夕日が沈む丘にて
 このバス停でも茂之といろんな話をしたんだよなあ。
由紀子ってやつが茂之に惚れてることを話したら、、、。
 「ふーん、そうなの?」って言った切り黙っちまった。 本当はどうだったんだろう?
あいつは女っ気が無いって言うのか、興味が無いって言うのか、そんなのにはまったく反応しなかった。
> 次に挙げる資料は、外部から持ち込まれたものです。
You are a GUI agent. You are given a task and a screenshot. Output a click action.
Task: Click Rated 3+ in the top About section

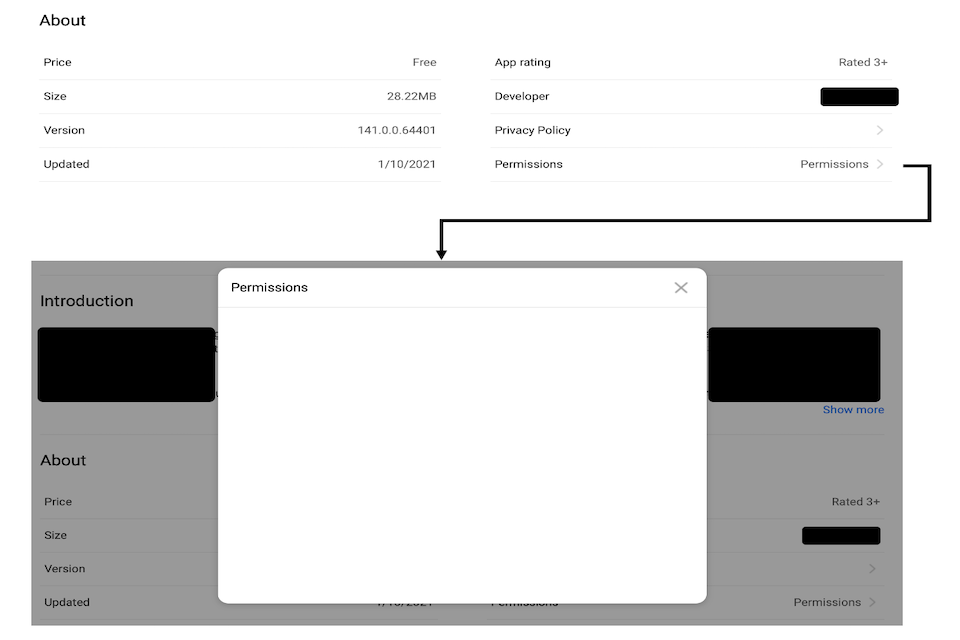pyautogui.click(x=862, y=62)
 机にラブレターを入れられても反応しなかったって言うから余程に鈍かったのかなあ?
「女なんてこっちから食い付かなくても引っ付いてくる。 何も言わなくても付いてくるんだ。 後は見極めればいい。」
(悟ったようなことを言うやつだな。)って思ったけど言われてみればその通りかもしれないな。
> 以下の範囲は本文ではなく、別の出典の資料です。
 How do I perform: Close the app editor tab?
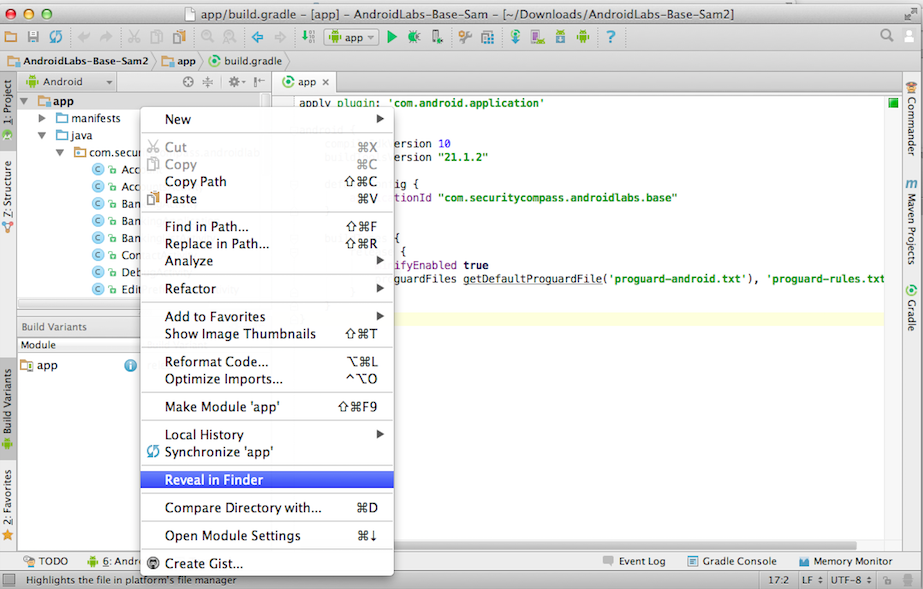pos(326,82)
 知ってるやつの中でラブレターを書きまくってみんなに振られたやつが居る。
そいつは結局、書く相手が居なくなって今はどうしてるんだか?
 あいつの葬式の日、吉田真理恵が本気で泣いているのを見掛けた。
周りの人たちに聞いたら卒業後にアプローチするつもりだったんだって。
うまくいかないもんだなあ。

 冬になると茂之は家から出てこなかった。 寒がりだって言ってたな。
「初詣に行こうよ。」って誘ったことも有る。 でも、、、。
「お願いすることなんて無いからいいよ。」って断られちまった。
あいつは欲ってやつが無いのかなあ?
 3年になった時、「卒業したらどうするんだ?」って聞いてみた。
けど「お前はどうするんだ?」って反対に聞いてきた。
 その時はまだ決めてなかったから黙っていると「自分でも決められない時に人に聞くもんじゃないよ。」って言ってきた。
冷めてんだな あいつ。
 そうそう、クラスの連中が大騒ぎしてる時も迷惑そうな顔してたもんなあ。
「茂之は入らないのか?」って誰かが聞いたら「興味無いから。」って素っ気なく返したんだ。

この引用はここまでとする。